I have a df:
import polars as pl
df = pl.DataFrame({
"A": [0],
"B": [1],
'{"C_C", "1"}': [2],
'{"D_D", "6"}': [3],
})
I want to change the column names so that if they have quotation marks they are joined with an underscore and _count
is added at end, so {"C_C", "1"}
becomes C_C_1_count
. I have tried:
def flatten_pivot_polars(d:pl.DataFrame, col_str: str)->pl.DataFrame:
import re
d=d.select(
pl.exclude(["Step", "RunId"]).name.map(lambda col_name:
'_'.join([re.findall('"([^"]*)"',col_name), col_str]))
)
return d
flatten_pivot_polars(df, 'count')
but this gives:
ComputeError: Python function in 'name.map' produced an error:
TypeError: sequence item 0: expected str instance, list found.
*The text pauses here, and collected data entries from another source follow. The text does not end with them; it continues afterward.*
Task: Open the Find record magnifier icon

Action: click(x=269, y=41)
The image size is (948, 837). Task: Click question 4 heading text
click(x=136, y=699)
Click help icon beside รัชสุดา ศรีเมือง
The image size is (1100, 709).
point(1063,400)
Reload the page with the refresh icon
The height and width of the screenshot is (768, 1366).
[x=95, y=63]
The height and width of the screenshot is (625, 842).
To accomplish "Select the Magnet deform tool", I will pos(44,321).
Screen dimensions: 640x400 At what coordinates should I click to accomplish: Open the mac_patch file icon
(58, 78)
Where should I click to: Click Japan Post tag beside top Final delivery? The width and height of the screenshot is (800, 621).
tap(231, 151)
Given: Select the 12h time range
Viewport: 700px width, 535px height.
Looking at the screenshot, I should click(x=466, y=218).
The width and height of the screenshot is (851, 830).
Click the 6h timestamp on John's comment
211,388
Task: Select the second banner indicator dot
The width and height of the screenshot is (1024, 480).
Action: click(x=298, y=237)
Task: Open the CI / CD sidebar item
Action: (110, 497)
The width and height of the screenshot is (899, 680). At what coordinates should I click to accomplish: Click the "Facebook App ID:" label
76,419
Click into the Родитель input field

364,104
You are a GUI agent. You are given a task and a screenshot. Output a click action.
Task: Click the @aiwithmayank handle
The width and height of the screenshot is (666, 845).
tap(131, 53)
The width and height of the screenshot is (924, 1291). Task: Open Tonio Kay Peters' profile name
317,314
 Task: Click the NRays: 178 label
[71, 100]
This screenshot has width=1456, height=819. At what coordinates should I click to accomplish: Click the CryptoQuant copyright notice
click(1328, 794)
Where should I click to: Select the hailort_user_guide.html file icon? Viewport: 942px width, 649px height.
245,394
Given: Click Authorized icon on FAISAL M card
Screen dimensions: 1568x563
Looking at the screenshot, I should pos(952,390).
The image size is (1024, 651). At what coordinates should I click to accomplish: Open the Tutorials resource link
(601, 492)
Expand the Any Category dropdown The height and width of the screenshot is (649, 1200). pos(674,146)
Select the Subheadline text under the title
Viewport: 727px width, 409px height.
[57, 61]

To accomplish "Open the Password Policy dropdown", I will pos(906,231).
I am guessing it is because I am not excluding the non quoted columns properly but don't know what else to do.
re.findall
returns all non-overlapping matches, as a list of strings. You want to append col_str
to this list. For this, you can use the following.
re.findall('"([^"]*)"',col_name) + [col_str]
Instead of
[re.findall('"([^"]*)"',col_name), col_str]
which would end up with a nested list [[matches], col_str]
.